Here are some simple and effective ways to build credit and establish your creditworthiness with lenders:

Review your credit report

 The three major credit reporting bureaus in the United States—Experian, Equifax, and TransUnion—maintain credit reports, and you can legally get yours from them every year. That is if you have some form of credit in the first place. However, even if you are just beginning to build credit, it is a good idea to check with all the three bureaus. That way, you can make sure that someone has not misappropriated your name and social security number to run up a debt.

Unfortunately, such frauds aren’t uncommon, and, if you happen to be a victim, you need to inform the bureaus and take immediate steps to clear your record.

To revert to the credit report, you will have a credit file with the three bureaus after you’ve had an active credit account for about six months. You should make a point of checking it every year. Around 5% of Americans find errors in their credit reports, and as these can adversely affect your credit score for many years, you need to be proactive about getting the bureaus to remove them as soon as possible.

Open a bank account

While your credit report factors majorly in establishing your creditworthiness, most lenders will also consider it a record of financial trust if you have a savings or checking bank account.

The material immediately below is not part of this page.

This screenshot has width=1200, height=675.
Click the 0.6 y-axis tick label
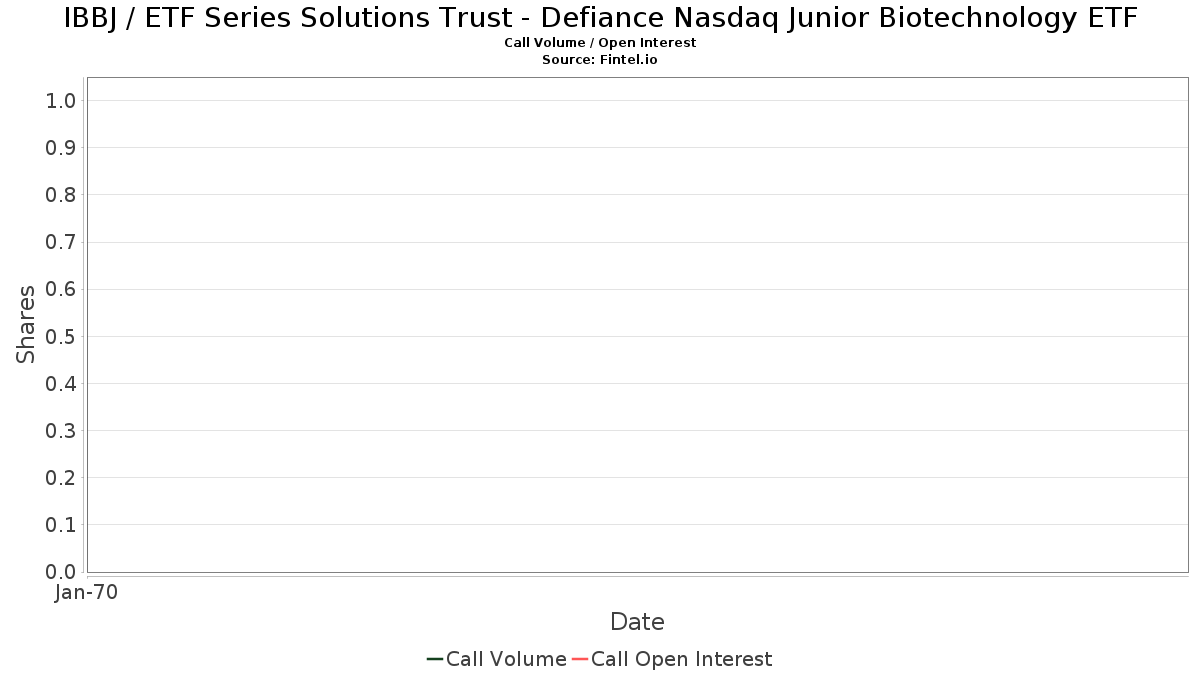coord(61,289)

Your bank details are generally necessary when you apply for a loan or a credit card. Having a bank account, with a history of deposits and withdrawals, indicates to lenders that you have a regular income source and are fiscally responsible.

However, you should take care that there is no negative activity associated with your bank account, such as a check bouncing due to insufficient funds. That will reflect negatively on you and make lenders cautious.

Pay your bills on time

If you have been paying your utility bills and rent on time, it will increase your creditworthiness with lenders. While the FICO score doesn’t cover the information, lenders can get it from other sources such as the FICO Expansion Score and the Payment Reporting Builds Credit (PRBC) company.

Get a credit card

 Having a credit card can help you build good credit, provided that you have been making timely bill payments every month. Ideally, you should pay the balance you owe in full, but if that is not possible, try to make the minimum payment. Lenders will see that you are a responsible credit card user, with a solid credit history, and that will put you in the creditworthy category.

Stick to a few credit card accounts

 While it may be tempting to have several credit card accounts, it is best to refrain from making too many applications. If the lender decides that you are not a good candidate and denies your credit card application, the record of that will appear in your credit report for at least two years and will lower your credit score.

So, it is essential to check the requirements for a new credit card and apply for it only if you are eligible. Plus, you should be confident that you will be able to make timely payments on the new card.

Lower your credit utilization ratio

 Your credit utilization ratio is dependent on your credit card usage. If you regularly spend up to the credit card limit and are tardy about making your payments, it will reflect negatively on your credit score. It will help, however, if you try to keep your credit utilization to 10 percent or lower than the allowed limit and make a point of paying your credit card balance in full every month.

Hopefully, these suggestions will come in handy in building your credit and in helping you acquire credit and loans when you most need them.